====== GIVEN PASSAGE ======

At the end of a long article Tuesday in the New York Times, describing the president’s laborious path to the terror speech’s proposals, one finds this passage: “Even as he set new standards, a debate broke out about what they actually meant and what would actually change.”
The bureaucrats translating the text of the Affordable Care Act are having similar debates about intent and meaning. But there the costs are mostly economic if HHS’s Kathleen Sebelius can’t figure out what she is supposed to do. If the national security bureaucracies are uncertain about a president’s intentions, the costs may be counted in lives.
The day after delivering his thoughts on terror at the National Defense University, Mr. Obama spoke at the Naval Academy’s commencement in Annapolis and then at Arlington Cemeteryon Memorial Day. Those speeches also reflected the Obama technique on matters of war and peace. They combined eloquence, empathy, scapegoating and politics. Listeners the world over may ask: What exactly is he saying to us?
At Arlington, Mr. Obama noted that when he spoke there last year, “for the first time, Americans were no longer fighting and dying in Iraq.” And “this time next year, we will mark the final Memorial Day of our war in Afghanistan.” Not one positive word about either effort.

======

*DESCRIPTION OF THE TASK:* Transcribe the commentary on Obama's speeches from "The day after" up to and including "saying to us?". The entries have no role in this.

====== SUPPLIED INFORMATION ======

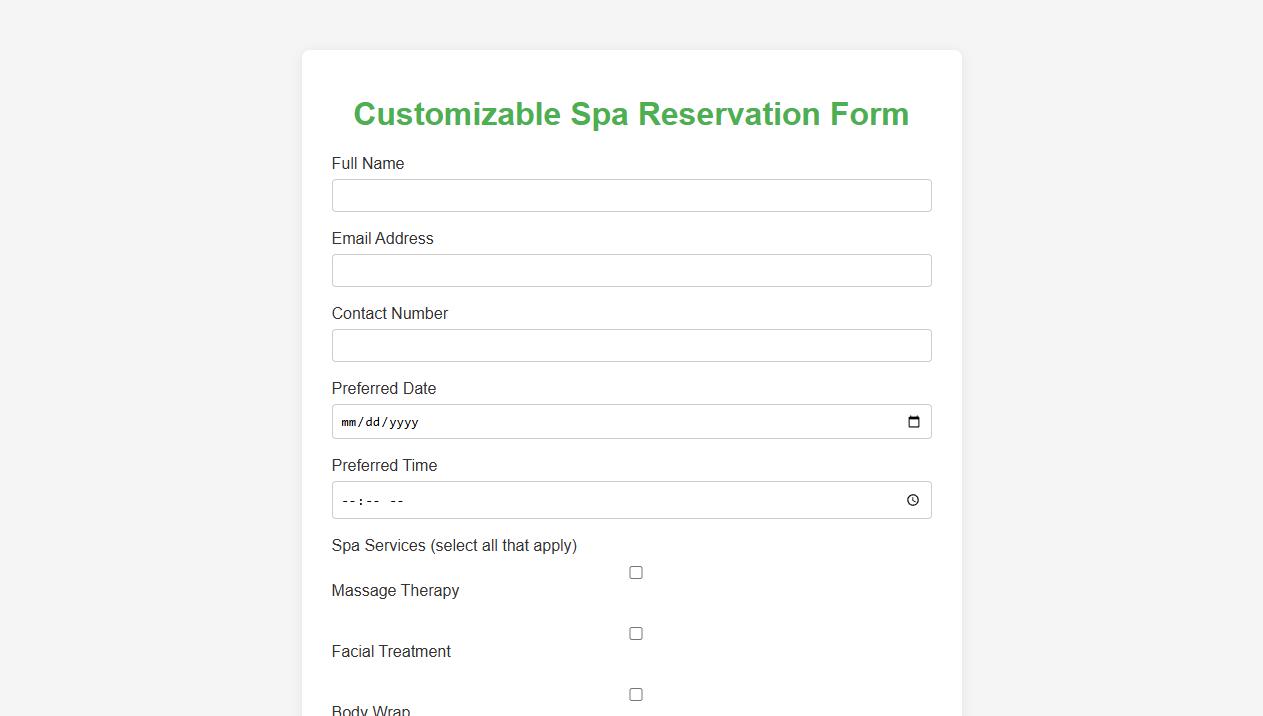Image resolution: width=1263 pixels, height=716 pixels.
Task: Focus the Email Address input box
Action: pyautogui.click(x=631, y=270)
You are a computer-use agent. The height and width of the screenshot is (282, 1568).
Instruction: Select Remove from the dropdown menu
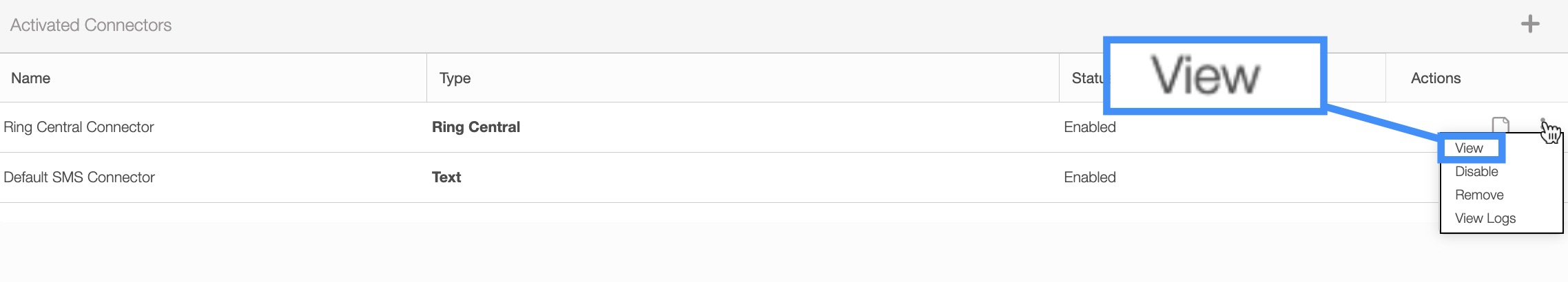click(x=1479, y=195)
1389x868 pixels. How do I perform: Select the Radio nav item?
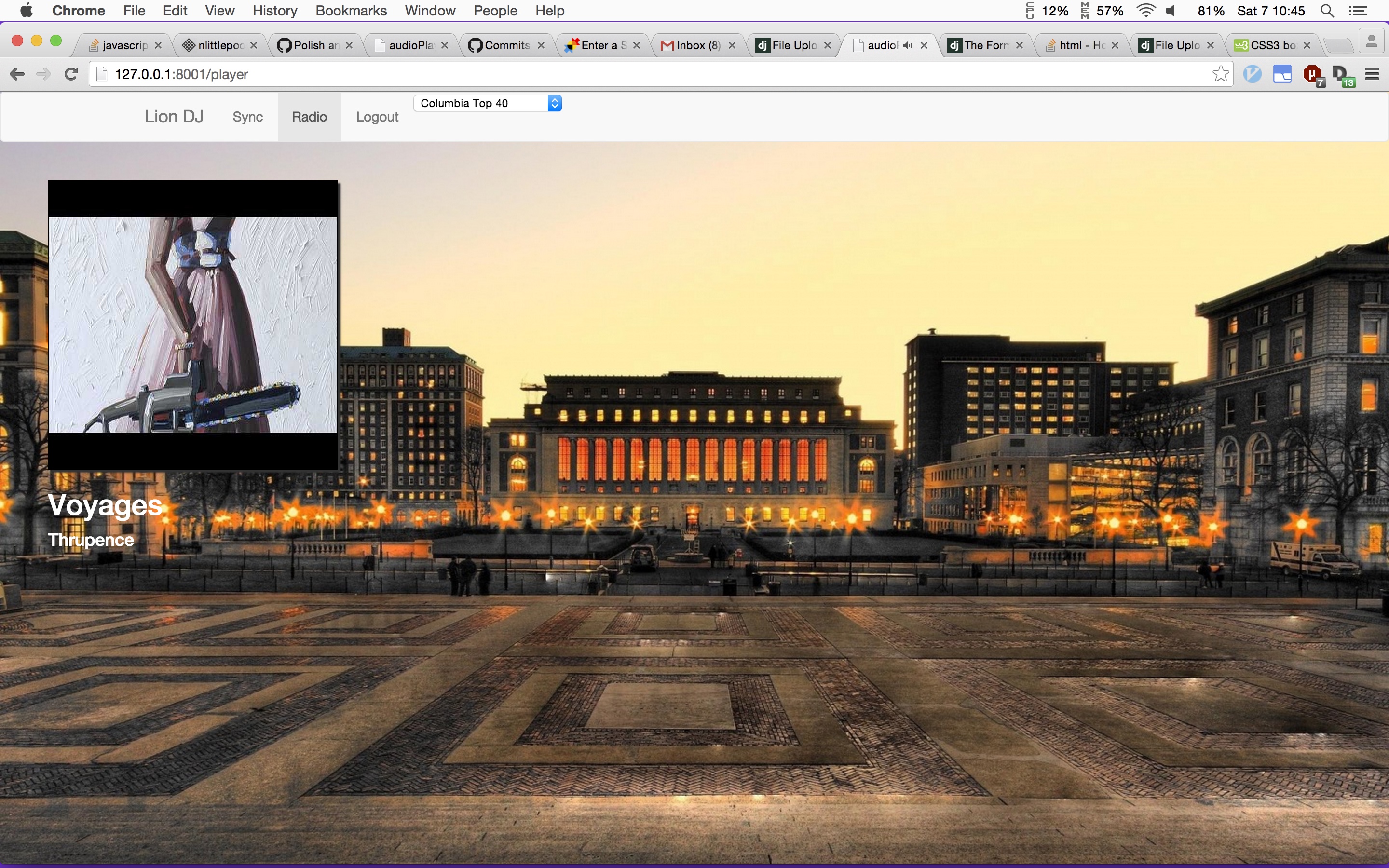click(309, 117)
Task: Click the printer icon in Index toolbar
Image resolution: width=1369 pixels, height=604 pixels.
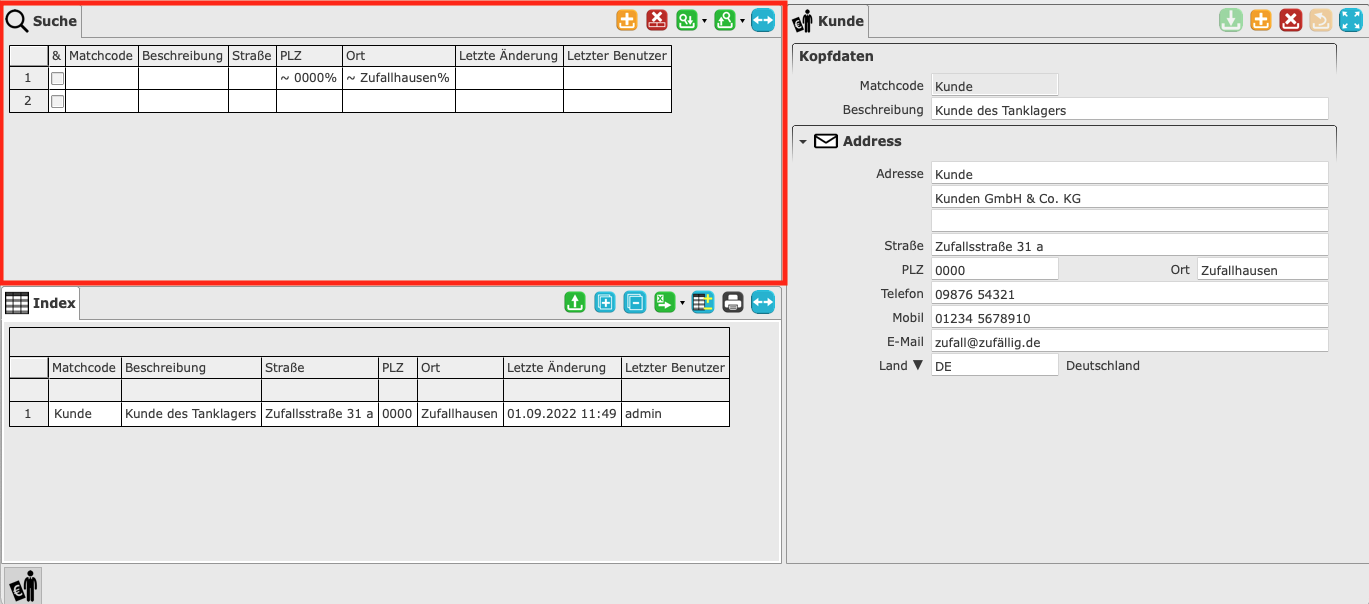Action: pyautogui.click(x=733, y=302)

======

*RESPONSE TO THIS TASK:*
The day after delivering his thoughts on terror at the National Defense University, Mr. Obama spoke at the Naval Academy’s commencement in Annapolis and then at Arlington Cemeteryon Memorial Day. Those speeches also reflected the Obama technique on matters of war and peace. They combined eloquence, empathy, scapegoating and politics. Listeners the world over may ask: What exactly is he saying to us?